How Do I Keep My Small Government Ideas When I Now Need to Rely on Big Government?
I am about to do something I have never, ever had to do: apply for unemployment benefits. When I came back from the Peace Corps -- wiser and as broke as when I joined, I made ends meet as a temp slaving away over a hot word processor. When I finished graduate school and I was unable to find a job in that so in-demand field of international/intercultural administration, I did temp work again. When I did get my first real job, I only could afford to live in a basement efficiency; I wouldn't be able to afford a car until almost 6 years later, and then only because of the generosity of my parents who passed on their used Honda.

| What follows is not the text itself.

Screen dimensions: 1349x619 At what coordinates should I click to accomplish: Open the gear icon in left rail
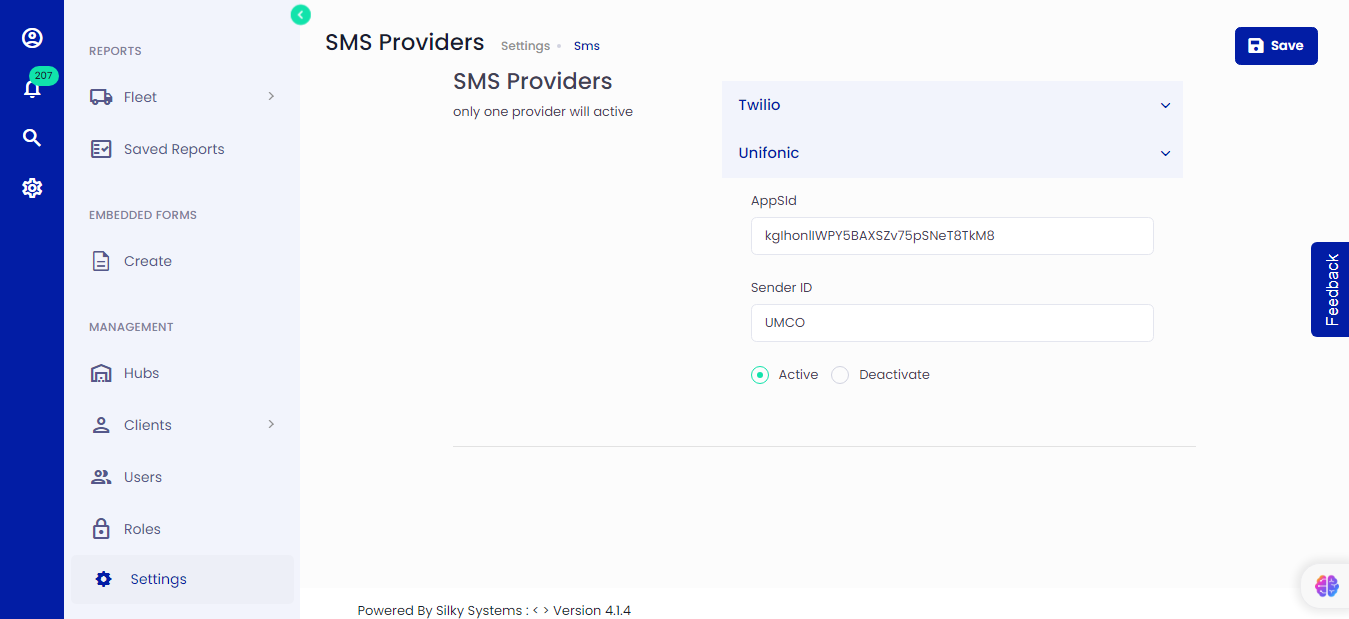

I have always looked back at these events with some pride in that I actually worked my way up the ladders of life: school, job, home ownership. It is probably why all the machinations of the Occupy Movement annoy me so much. Even back when I went to college, I figured out that you don't major in anything ending in "Studies". If you did, you would spend every interview explaining how studying medieval feminist literature made you the perfect candidate for the job.I am having to apply for unemployment because the company I am working for lost a big contract. This is something that is not unusual in the government contracting world, but it is made worse by the poor economy and looming defense budget cuts. What is even worse is that my husband was recently laid off from his job.
Weeks ago, I became infuriated by the attacks against Mitt Romney because he laid people off while at Bain. Now shouldn't I harbor resentment against the owner of my company who must make those same tough decisions? How can I, when I believe he has a right to do so in order to start re-building his business and hopefully be able to hire more people in the future? That's why they call it a free market. He's free to make those choices.

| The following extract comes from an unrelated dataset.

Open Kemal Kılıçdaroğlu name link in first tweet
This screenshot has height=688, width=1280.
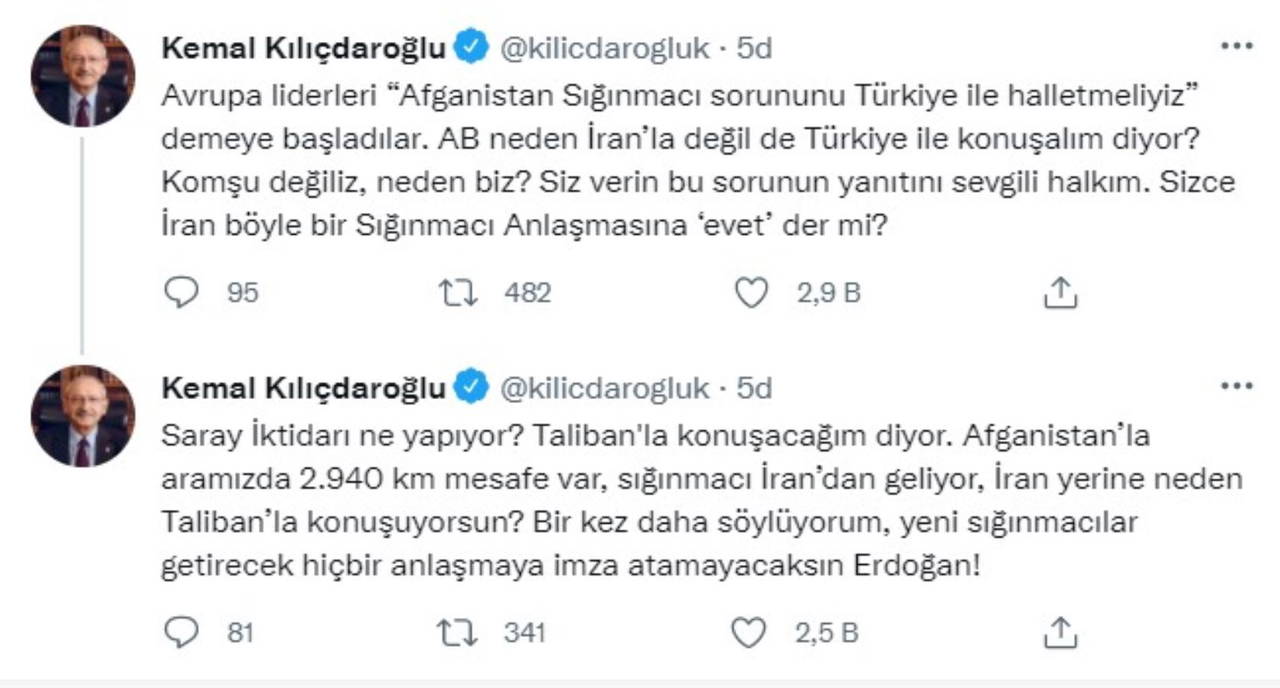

In the past I have disagreed with the decisions to extend unemployment benefits. Will I now become one of those people who will depend on such payments for months or years to come? Will I join Food Stamp Nation? Will the credit card I pull out my wallet now be a shiny new EBT card? I scoffed at the President's most recent efforts at mortgage assistance. Don't I now really want the plan to get implemented?
The possible answers to these questions scare me almost as much as not finding a new job or not being able to pay our mortgage. I am scared that I will fall and be unable get up again on my own and that I will never be able to see a true conservative looking back at me in the mirror.
I hope that with determination and luck my husband and I will make it through this. I just need to remember:
My favorite bottle of Chardonnay - $16; a dinner for two at Outback: $50
Two press level tickets to a Tampa Bay Rays Game: $80
Keeping my faith in the principles and ideals that made this country great- priceless
Mary Durbin is a late blooming conservative who lives and works in the Tampa Bay area.